Segment Start: INFORMATION SHOWN

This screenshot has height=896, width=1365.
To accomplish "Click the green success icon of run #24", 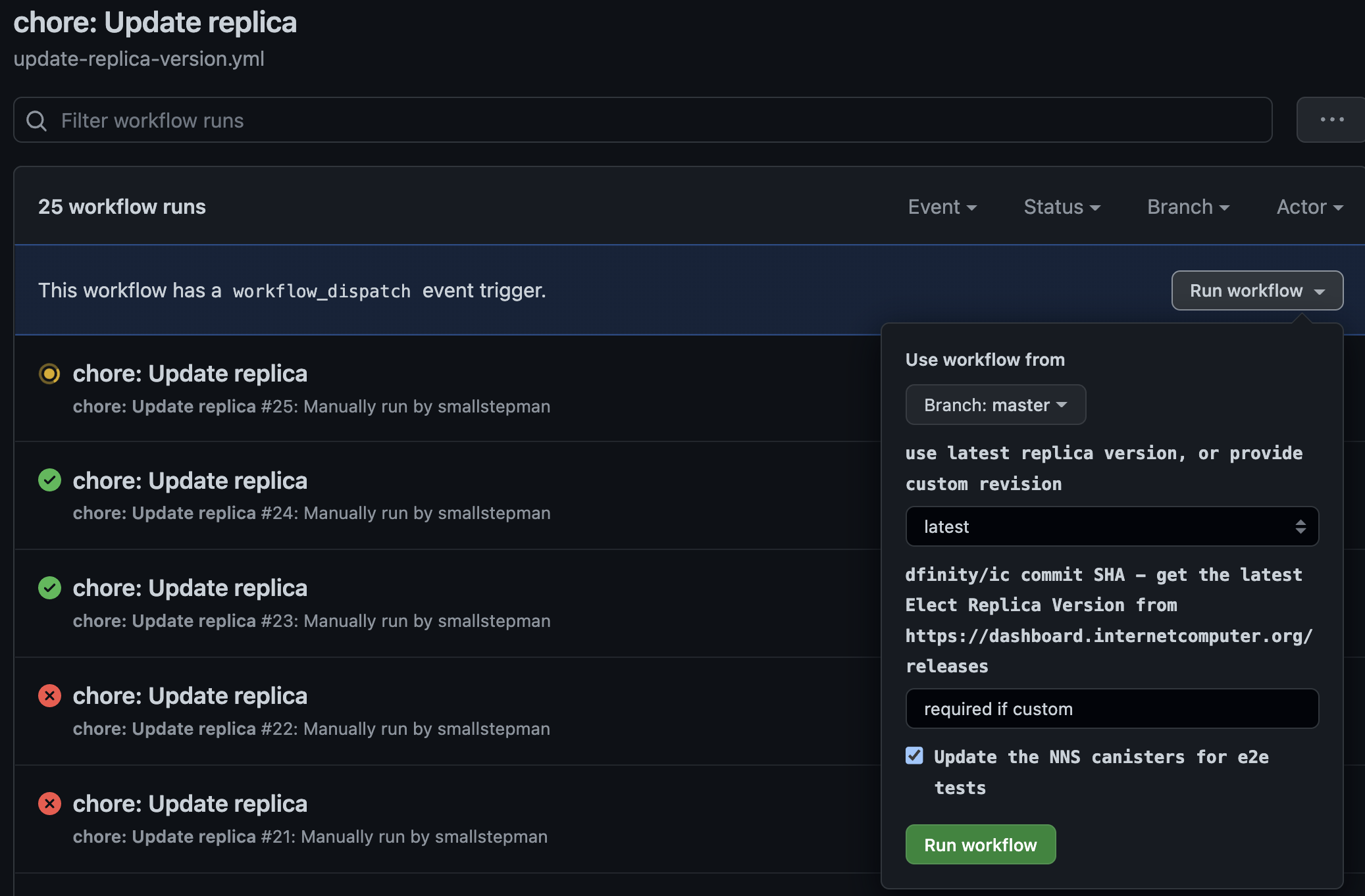I will (49, 480).
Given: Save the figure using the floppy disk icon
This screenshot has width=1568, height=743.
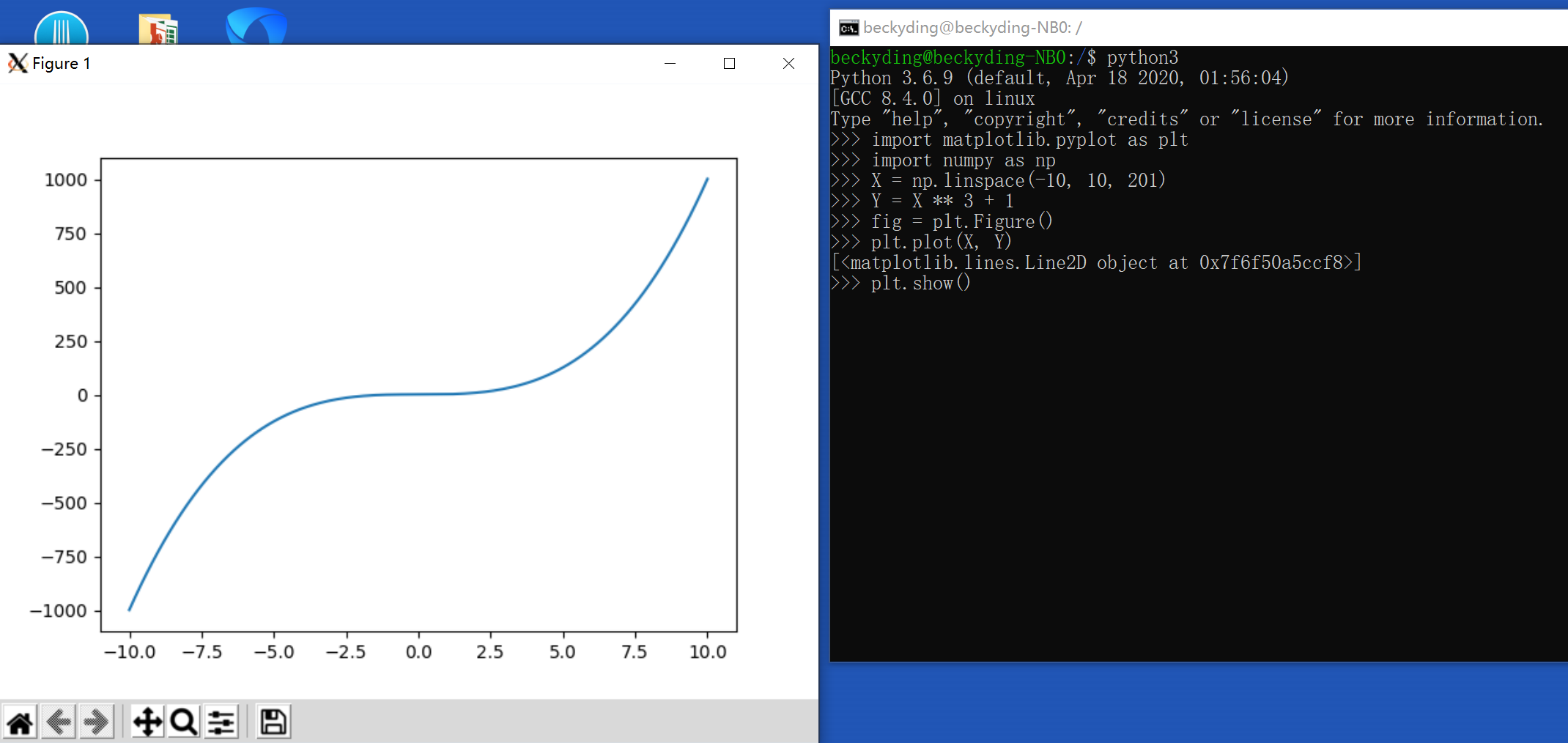Looking at the screenshot, I should click(272, 722).
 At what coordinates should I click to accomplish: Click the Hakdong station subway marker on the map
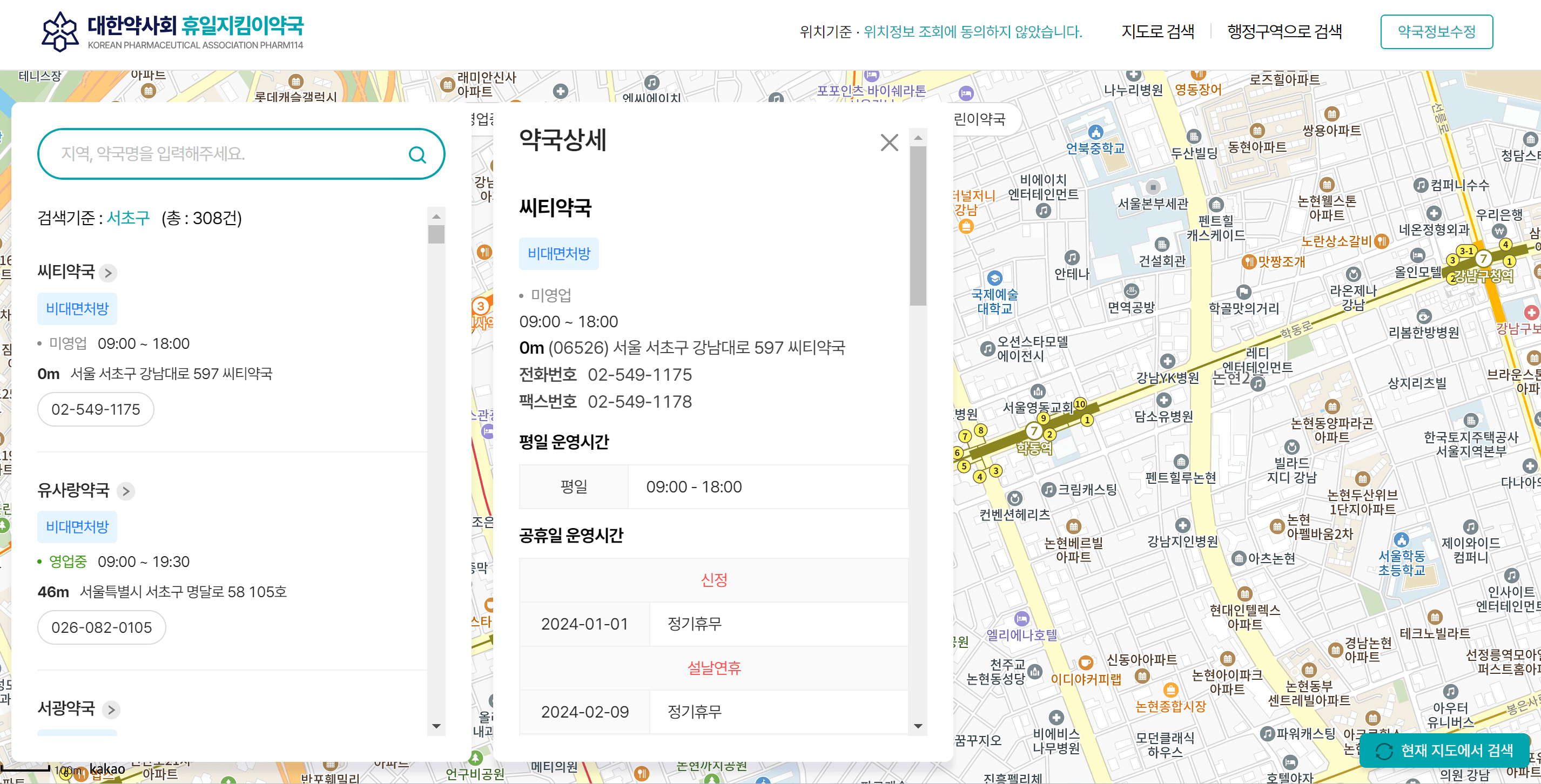tap(1034, 432)
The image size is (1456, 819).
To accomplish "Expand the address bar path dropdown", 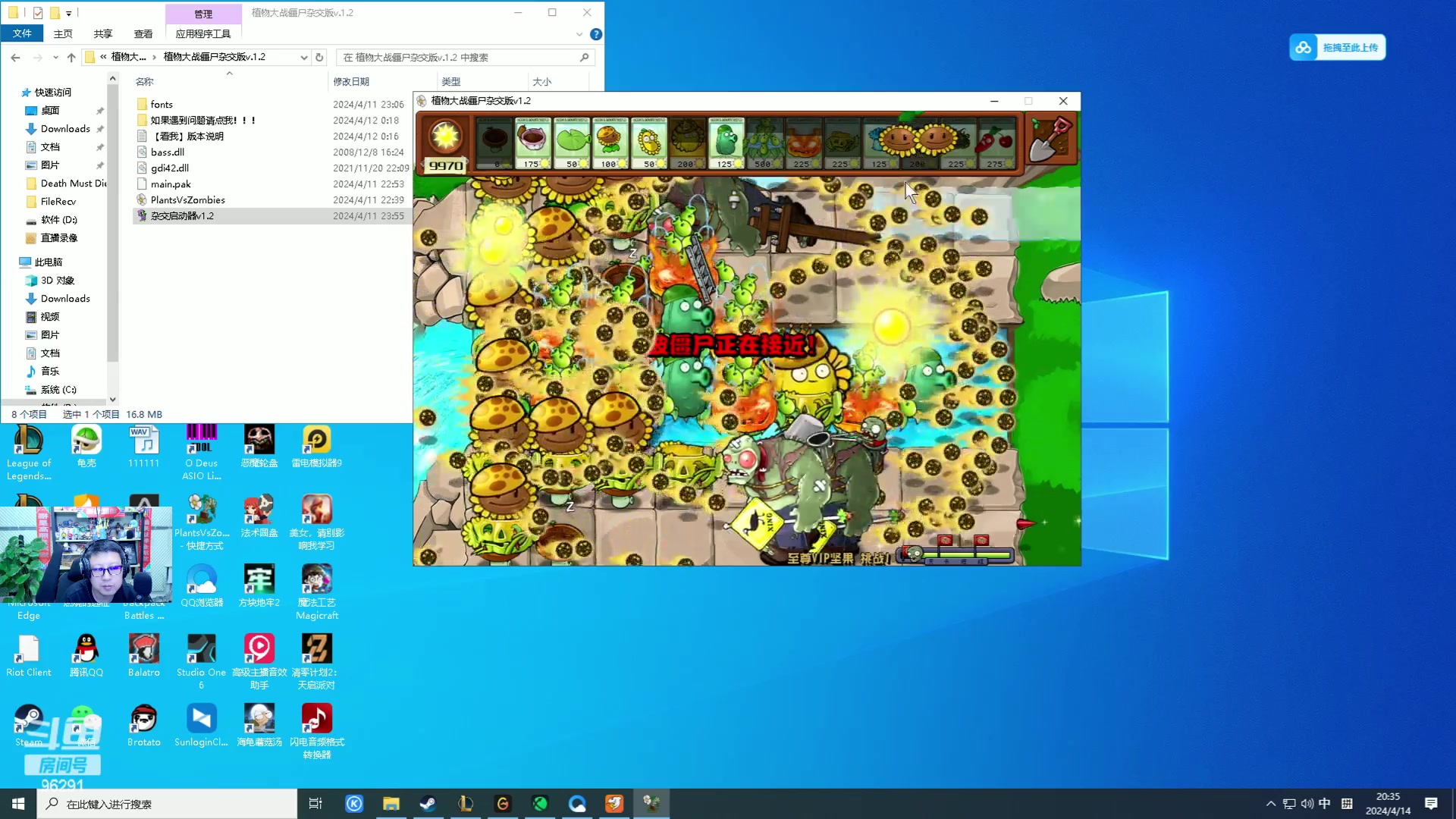I will point(304,58).
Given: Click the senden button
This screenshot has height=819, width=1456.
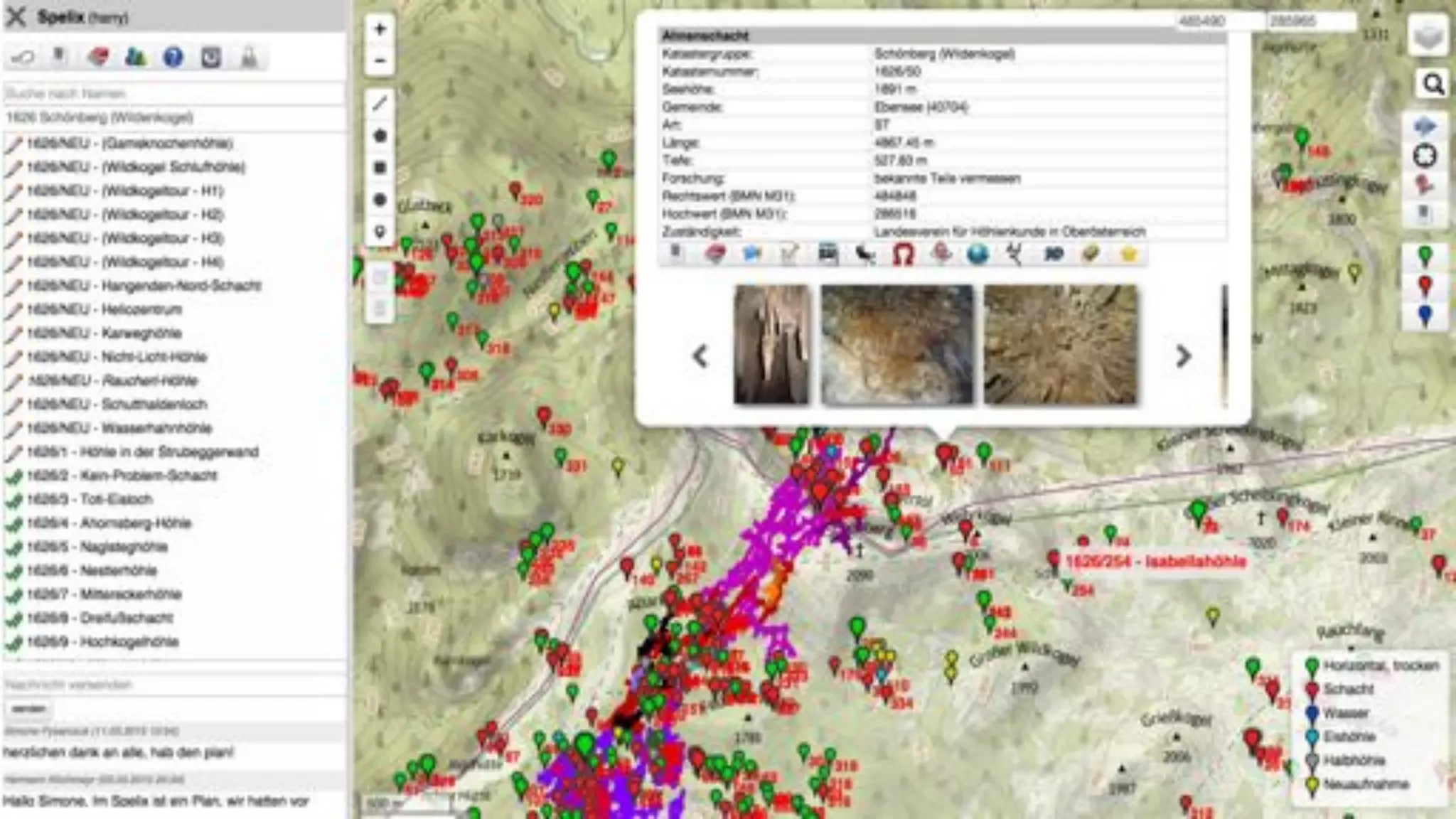Looking at the screenshot, I should (x=29, y=709).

Segment End: INFORMATION SHOWN

### EXERCISE PROMPT:
Using the entries above, return each line in which the word "Given" occurs.

### TASK ANSWER:
Given: Save the figure using the floppy disk icon
Given: Click the senden button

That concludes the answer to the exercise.